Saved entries
■ ■ ■ ■

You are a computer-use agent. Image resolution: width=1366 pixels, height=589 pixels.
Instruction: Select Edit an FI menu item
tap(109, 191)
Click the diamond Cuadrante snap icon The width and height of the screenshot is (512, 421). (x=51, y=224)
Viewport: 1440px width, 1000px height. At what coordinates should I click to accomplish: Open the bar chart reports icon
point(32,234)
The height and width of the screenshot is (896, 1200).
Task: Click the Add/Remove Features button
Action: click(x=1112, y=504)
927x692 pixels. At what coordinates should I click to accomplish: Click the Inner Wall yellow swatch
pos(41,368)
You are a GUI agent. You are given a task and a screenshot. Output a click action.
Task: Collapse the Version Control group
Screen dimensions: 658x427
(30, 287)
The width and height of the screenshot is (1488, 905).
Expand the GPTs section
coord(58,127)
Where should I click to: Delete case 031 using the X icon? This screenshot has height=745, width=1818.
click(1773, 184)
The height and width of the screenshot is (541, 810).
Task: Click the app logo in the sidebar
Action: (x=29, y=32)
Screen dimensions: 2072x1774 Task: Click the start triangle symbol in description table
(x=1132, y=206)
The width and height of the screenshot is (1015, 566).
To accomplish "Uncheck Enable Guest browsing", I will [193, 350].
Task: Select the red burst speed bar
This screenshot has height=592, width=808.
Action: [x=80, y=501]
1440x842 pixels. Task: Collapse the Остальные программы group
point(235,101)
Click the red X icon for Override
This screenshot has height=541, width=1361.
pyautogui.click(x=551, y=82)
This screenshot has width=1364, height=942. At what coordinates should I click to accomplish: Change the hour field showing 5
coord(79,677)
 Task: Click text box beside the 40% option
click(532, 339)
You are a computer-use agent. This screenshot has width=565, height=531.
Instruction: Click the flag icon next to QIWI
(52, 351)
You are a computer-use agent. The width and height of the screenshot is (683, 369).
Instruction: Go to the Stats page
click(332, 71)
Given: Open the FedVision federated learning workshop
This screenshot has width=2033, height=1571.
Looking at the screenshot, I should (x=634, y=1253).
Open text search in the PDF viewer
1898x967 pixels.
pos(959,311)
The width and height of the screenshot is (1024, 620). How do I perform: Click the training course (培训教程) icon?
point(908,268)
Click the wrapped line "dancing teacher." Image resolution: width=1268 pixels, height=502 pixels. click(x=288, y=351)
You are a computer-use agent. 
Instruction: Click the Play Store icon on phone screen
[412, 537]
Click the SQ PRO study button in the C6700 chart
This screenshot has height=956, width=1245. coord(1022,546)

■ ■ ■ ■

* [YOUR OBJECTIVE]: Rewrite all of the items above, replacing "computer-use agent" with "screen assistant" wherever it occurs and keeping everything else the same.

* [SOLUTION FOR THIS PROBLEM]:
You are a screen assistant. Image resolution: width=1366 pixels, height=589 pixels.
Instruction: Select Edit an FI menu item
tap(109, 191)
Click the diamond Cuadrante snap icon The width and height of the screenshot is (512, 421). (x=51, y=224)
Viewport: 1440px width, 1000px height. At what coordinates should I click to accomplish: Open the bar chart reports icon
point(32,234)
The height and width of the screenshot is (896, 1200).
Task: Click the Add/Remove Features button
Action: click(x=1112, y=504)
927x692 pixels. At what coordinates should I click to accomplish: Click the Inner Wall yellow swatch
pos(41,368)
You are a GUI agent. You are given a task and a screenshot. Output a click action.
Task: Collapse the Version Control group
Screen dimensions: 658x427
(30, 287)
The width and height of the screenshot is (1488, 905).
Expand the GPTs section
coord(58,127)
Where should I click to: Delete case 031 using the X icon? This screenshot has height=745, width=1818.
click(1773, 184)
The height and width of the screenshot is (541, 810).
Task: Click the app logo in the sidebar
Action: (x=29, y=32)
Screen dimensions: 2072x1774 Task: Click the start triangle symbol in description table
(x=1132, y=206)
The width and height of the screenshot is (1015, 566).
To accomplish "Uncheck Enable Guest browsing", I will [193, 350].
Task: Select the red burst speed bar
This screenshot has height=592, width=808.
Action: [x=80, y=501]
1440x842 pixels. Task: Collapse the Остальные программы group
point(235,101)
Click the red X icon for Override
This screenshot has height=541, width=1361.
pyautogui.click(x=551, y=82)
This screenshot has width=1364, height=942. At what coordinates should I click to accomplish: Change the hour field showing 5
coord(79,677)
 Task: Click text box beside the 40% option
click(532, 339)
You are a screen assistant. This screenshot has width=565, height=531.
Instruction: Click the flag icon next to QIWI
(52, 351)
You are a screen assistant. The width and height of the screenshot is (683, 369).
Instruction: Go to the Stats page
click(332, 71)
Given: Open the FedVision federated learning workshop
This screenshot has width=2033, height=1571.
Looking at the screenshot, I should (x=634, y=1253).
Open text search in the PDF viewer
1898x967 pixels.
pos(959,311)
The width and height of the screenshot is (1024, 620). How do I perform: Click the training course (培训教程) icon?
point(908,268)
Click the wrapped line "dancing teacher." Image resolution: width=1268 pixels, height=502 pixels. click(x=288, y=351)
You are a screen assistant. 
Instruction: Click the Play Store icon on phone screen
[412, 537]
Click the SQ PRO study button in the C6700 chart
This screenshot has height=956, width=1245. coord(1022,546)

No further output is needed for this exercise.